Sirve para hacer que este arree, es decir, para que camine y para que
así tire del carro. La zanahoria está lo bastante cerca como para
que crea que puede alcanzarla y a la vez lo bastante alejada como
para lograrlo alguna vez.
La
historia de la palabra utopía nos lleva a la isla imaginaria que
describió Tomás Moro en 1516 que gozaba de un sistema político,
social y legal perfecto. La etimología nos dice que es un término
griego compuesto de οὐ (ou),
que es la negación
'no', y τόπος tópos, que es un sustantivo que
significa 'lugar' y que aparece
en otros helenismos como tópico
o topografía.
Por otro lado, las
definiciones de la docta Academia insisten ambas en determinarla como
un proyecto de futuro de difícil realización (“Plan, proyecto,
doctrina o sistema deseables que parecen de muy difícil realización”

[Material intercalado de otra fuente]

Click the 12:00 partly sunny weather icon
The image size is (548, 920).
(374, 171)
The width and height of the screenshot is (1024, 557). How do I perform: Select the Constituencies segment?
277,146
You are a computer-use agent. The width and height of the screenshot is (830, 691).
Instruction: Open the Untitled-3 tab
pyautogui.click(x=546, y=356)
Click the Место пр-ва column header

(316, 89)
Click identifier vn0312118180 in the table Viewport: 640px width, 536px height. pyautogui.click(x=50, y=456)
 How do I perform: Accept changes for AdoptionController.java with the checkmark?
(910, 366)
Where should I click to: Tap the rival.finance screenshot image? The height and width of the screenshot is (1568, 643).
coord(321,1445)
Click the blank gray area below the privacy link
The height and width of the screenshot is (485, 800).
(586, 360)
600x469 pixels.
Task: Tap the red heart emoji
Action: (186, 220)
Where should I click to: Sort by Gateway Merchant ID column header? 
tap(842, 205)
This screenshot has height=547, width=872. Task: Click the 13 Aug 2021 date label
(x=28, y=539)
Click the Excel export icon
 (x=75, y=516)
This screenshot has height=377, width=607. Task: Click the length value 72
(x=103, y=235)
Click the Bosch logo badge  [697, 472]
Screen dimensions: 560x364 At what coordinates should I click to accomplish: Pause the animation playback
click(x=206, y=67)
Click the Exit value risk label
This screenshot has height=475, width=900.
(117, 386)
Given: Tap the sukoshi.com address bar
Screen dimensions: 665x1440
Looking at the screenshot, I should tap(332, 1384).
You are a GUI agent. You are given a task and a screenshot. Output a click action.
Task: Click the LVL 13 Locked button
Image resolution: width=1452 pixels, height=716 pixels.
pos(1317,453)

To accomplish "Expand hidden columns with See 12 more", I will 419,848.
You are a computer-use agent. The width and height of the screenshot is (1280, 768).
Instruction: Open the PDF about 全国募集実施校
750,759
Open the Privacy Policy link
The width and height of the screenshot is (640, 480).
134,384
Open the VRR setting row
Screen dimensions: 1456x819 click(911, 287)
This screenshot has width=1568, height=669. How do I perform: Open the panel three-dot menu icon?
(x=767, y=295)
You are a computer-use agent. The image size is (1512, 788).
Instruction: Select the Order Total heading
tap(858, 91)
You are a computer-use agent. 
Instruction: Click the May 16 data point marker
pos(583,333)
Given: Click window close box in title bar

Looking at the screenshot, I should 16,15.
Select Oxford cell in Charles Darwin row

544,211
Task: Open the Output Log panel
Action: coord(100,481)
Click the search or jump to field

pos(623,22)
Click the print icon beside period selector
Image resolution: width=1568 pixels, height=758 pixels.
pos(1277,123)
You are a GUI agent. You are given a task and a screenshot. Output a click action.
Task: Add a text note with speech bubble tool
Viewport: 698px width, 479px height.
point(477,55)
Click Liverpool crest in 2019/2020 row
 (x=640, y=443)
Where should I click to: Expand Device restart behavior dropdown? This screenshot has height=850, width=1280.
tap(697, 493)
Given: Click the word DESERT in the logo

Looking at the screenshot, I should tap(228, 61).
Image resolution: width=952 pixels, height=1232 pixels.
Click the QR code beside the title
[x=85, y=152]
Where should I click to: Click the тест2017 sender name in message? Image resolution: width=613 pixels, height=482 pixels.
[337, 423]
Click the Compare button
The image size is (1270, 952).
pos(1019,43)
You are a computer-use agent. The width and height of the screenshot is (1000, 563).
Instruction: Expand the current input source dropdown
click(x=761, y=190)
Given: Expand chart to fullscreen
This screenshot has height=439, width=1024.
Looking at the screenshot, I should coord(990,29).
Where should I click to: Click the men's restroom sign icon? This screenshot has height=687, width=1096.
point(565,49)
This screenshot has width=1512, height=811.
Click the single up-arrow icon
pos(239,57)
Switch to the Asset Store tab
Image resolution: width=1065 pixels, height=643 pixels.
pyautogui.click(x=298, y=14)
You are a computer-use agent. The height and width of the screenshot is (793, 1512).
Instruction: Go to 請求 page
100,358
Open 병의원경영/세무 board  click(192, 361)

y “Representación imaginativa de una sociedad futura de
características favorecedoras del bien humano”), por lo que puede
servir para promover un cambio en la sociedad que puede ser superficial o profundo. Pero si ese cambio se
institucionaliza, deja de ser una utopía y se convierte en un
estado: el proceso se estabiliza, cuando su esencia era la
inestabilidad.
Si, guiados por la Tierra Prometida de esa utopía,
se produce algún cambio social, lo que se conseguirá es que todo
cambie para seguir indefectiblemente igual. La utopía debe servir
para negar la realidad siempre, sin afirmar ningún sustituto suyo a
cambio. En la definición de la palabra no deberían entrar las notas
de “proyecto”, “plan”, que implican cambio para que todo siga
igual, para que perdure la sociedad actual, que es una distopía y no una utopía, y
que por lo tanto no favorece el bien humano, el bienestar de la
gente.
Para caminar sirven
la zanahoria inalcanzable y la utopía, que es la promesa de una
Tierra Prometida en el futuro, ya sea en esta vida o en la otra. Pero
Moisés, que es el borrico y somos nosotros, nunca entra en esa Tierra de
promisión.
La utopía sirve,
pues, para engañar al pueblo, como la zanahoria que motiva o incentiva al
burro. Pero también sirve para decir que no, y eso no es ningún
engaño. Eso es, creo, lo que quería decir Galeano, que citaba la
respuesta de su amigo Birri, cuando afirmaba que la utopía servía para
caminar. Sirve para no quedarse quieto, para no estabilizarse, para estar siempre de paso, para decir que no al Estado en el que estamos y que se nos impone, como
dice el primer elemento constitutivo de la palabra, que es la
viva negación, y niega precisamente la “topía”, lo establecido, el establecimiento, lo que tiene lugar,
es decir por otro nombre: la Realidad.
Sirve para espolearnos rumbo a
lo desconocido y para que huyamos de la realidad, con la que no
estamos conformes, porque como dice una pared anónima que habla y que expresa la voz del pueblo: “Estar
conformes con esta realidad es estar ya muertos”.
Si
le decimos que no a la Realidad, falsa como es, ya estamos echando a andar. Y en ese
sentido lo que decía Galeano que decía Birri me recordaba a mí a Machado y a Cavafis: no importa la meta,
porque en realidad no hay ninguna meta. Lo que importa es el camino,
pero no el camino del burro hacia el mercado o lo que es lo mismo al matadero. El camino no establecido hacia donde no sabemos,
es verdad, porque no sabemos a dónde vamos, pero sí sabemos dónde
estamos y de dónde queremos huir, y a dónde no queremos volver.